You can’t make an omelette without breaking eggs. If you don’t want to starve, a certain ruthlessness becomes necessary. You may not want to own the bloodiness involved in killing, plucking and drawing your own chicken, or butchering your own pig, but you’d probably be prepared to dice onions with a sharp knife and mince parsley. Similarly, if you had a garden or allotment, you’d dutifully hack and slash at weeds and brambles. This sanctioned destructiveness can give the mildest-seeming person great inner satisfaction. No need to come out publicly about one’s sadistic impulses if there is vegetable chopping or shrub pruning to be done. Magically, the angry feelings, channelled through practical technique, loving and attentive, may produce beauty.

That happy result depends, of course, on whether you’ve chosen your work or feel obliged to do it. Perhaps bad cooks and gardeners have too much anger rather than too little. The cook who reduces the vegetables to sludge may be venting her exasperation at having to produce daily meals whether she feels like it or not. The gardener who concretes over the wilderness may be fed up with doing most of the nurturing in the family. Burning the dinner may mean wanting to change the world. Feminists since Mary Wollstonecraft have known this.

The review goes on to say that the book author, Juliet Miller, ties in the idea of sanctioned forms of female creativity, such as motherhood, and the unsanctioned - anything with anger or violence. But the problem is, art is often angry, often violent, often the exploration of a rupture; if women don’t think of anger as feminine, but instead masculine and off limits, they can stifle themselves into silence.

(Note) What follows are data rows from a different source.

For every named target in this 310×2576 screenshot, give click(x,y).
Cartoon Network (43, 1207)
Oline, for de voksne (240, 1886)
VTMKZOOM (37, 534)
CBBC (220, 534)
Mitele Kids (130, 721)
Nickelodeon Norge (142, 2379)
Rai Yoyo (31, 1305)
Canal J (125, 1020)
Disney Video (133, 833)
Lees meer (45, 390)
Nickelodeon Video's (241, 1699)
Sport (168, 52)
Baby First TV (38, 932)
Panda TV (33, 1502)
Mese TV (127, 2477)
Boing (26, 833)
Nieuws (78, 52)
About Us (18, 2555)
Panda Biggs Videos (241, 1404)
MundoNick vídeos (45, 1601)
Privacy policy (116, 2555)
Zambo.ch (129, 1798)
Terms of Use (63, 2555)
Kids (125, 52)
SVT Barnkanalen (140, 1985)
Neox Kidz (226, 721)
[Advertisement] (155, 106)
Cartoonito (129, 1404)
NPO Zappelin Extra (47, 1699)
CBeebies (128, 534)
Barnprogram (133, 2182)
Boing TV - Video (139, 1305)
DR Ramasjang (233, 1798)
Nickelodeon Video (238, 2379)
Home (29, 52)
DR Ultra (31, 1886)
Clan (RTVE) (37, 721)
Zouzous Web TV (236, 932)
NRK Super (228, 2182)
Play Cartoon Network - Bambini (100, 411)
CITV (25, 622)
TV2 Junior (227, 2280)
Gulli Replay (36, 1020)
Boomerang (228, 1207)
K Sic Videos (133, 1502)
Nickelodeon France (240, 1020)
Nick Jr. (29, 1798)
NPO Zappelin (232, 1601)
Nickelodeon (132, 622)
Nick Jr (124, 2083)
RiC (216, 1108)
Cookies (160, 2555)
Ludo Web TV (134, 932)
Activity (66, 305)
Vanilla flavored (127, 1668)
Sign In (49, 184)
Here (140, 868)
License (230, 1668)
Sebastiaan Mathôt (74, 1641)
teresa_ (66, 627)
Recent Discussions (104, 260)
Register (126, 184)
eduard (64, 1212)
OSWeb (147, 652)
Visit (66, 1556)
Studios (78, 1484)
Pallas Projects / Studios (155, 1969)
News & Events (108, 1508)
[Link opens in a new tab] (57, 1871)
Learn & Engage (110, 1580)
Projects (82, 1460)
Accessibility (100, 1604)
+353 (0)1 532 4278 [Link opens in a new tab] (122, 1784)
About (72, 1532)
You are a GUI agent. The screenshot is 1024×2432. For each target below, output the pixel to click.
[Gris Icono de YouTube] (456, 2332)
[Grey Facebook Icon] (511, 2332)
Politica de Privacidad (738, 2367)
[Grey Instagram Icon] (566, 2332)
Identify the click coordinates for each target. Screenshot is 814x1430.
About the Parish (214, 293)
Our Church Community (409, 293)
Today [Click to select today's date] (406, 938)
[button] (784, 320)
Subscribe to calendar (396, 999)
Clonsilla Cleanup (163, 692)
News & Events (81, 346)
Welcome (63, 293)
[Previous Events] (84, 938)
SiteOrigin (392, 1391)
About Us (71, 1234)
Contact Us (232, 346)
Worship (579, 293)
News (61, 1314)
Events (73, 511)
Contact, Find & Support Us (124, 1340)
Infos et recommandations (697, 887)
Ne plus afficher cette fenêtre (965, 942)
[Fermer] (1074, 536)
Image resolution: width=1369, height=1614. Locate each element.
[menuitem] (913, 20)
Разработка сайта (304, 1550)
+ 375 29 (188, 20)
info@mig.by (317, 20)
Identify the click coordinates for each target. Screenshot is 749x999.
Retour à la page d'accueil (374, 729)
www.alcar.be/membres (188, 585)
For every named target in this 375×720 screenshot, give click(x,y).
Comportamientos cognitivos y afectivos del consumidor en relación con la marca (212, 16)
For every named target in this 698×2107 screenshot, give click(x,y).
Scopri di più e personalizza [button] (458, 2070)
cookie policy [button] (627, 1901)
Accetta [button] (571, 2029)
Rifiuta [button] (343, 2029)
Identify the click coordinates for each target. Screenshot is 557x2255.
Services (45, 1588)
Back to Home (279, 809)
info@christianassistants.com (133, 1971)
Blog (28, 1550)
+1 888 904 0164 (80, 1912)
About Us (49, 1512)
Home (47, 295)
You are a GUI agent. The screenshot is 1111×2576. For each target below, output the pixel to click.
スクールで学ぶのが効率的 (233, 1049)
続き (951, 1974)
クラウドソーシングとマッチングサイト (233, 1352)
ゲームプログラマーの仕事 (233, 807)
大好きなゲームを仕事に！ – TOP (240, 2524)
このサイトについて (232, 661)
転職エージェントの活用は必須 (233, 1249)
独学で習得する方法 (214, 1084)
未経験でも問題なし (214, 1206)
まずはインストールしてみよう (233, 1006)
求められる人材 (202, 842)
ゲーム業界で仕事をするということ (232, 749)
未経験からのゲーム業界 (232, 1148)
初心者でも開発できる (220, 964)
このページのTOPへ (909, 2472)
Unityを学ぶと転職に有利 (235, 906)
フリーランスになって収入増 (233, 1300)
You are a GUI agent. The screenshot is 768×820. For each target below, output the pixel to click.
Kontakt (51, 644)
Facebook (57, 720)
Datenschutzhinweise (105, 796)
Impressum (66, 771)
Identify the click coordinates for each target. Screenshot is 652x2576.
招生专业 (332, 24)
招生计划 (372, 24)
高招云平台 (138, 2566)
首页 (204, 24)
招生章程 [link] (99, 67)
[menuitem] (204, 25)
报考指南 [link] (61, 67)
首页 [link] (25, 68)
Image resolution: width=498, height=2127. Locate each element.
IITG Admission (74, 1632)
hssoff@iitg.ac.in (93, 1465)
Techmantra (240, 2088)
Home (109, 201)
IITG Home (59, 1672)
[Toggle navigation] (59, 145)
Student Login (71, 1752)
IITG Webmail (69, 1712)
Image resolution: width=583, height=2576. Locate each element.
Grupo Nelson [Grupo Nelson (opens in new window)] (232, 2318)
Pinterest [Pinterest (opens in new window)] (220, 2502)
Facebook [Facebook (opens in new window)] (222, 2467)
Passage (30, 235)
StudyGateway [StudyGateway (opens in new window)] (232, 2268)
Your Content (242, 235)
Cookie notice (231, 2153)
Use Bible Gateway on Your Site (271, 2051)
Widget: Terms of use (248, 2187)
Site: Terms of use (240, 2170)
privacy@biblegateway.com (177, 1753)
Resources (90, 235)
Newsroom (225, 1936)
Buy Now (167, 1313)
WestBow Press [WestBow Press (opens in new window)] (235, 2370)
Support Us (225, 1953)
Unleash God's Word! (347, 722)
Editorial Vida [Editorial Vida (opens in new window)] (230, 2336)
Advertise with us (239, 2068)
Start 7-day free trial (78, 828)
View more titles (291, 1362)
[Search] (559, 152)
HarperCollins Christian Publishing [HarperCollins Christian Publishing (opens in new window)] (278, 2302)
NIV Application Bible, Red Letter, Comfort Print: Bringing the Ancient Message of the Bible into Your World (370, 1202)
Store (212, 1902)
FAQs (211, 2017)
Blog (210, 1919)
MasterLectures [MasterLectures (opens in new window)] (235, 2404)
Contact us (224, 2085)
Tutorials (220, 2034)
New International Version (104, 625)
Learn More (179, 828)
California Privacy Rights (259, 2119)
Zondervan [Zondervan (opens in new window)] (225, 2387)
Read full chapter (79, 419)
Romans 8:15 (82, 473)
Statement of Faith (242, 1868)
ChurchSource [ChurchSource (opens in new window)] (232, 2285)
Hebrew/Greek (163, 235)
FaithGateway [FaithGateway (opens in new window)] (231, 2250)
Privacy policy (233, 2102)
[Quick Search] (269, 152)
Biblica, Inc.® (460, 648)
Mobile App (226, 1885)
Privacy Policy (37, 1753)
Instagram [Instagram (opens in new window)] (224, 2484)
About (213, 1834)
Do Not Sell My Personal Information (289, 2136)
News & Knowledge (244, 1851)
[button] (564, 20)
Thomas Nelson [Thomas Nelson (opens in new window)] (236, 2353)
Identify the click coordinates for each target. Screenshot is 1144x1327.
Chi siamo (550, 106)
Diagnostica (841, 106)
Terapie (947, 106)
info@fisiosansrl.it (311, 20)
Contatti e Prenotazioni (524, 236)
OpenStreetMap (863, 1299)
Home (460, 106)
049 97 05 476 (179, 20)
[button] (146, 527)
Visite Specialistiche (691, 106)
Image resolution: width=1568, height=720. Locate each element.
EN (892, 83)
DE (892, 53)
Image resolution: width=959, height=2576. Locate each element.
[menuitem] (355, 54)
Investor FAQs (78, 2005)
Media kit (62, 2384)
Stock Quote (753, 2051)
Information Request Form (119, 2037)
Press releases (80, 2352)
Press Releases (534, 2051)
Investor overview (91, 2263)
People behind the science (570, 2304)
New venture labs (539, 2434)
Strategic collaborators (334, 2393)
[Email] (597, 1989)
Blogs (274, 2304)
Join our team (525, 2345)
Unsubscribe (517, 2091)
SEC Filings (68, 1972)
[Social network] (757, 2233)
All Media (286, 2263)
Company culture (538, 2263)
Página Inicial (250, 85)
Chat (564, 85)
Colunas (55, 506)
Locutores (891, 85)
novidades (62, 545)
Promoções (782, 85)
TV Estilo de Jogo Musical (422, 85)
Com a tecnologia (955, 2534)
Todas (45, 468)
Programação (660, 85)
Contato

It’s an interesting idea, that she extends into writing, research, and just about everything we do - art is creation, and creation can be found anywhere, from the lab to academic papers. And we stifle ourselves whenever we begin to think that we can’t get angry, we have to play nice, we have to fulfill certain roles and duties. Miller ties to whether or not we look to our ideal woman as being the sexless virgin mother Mary, or the passionately violent creator/destructor Kali. I’m not sure I so precisely buy that stringent a dichotomy, but I do find the idea (as I sit here in a sea of supplies) that we need art, that it is not a hobby, not a luxury, but a necessity.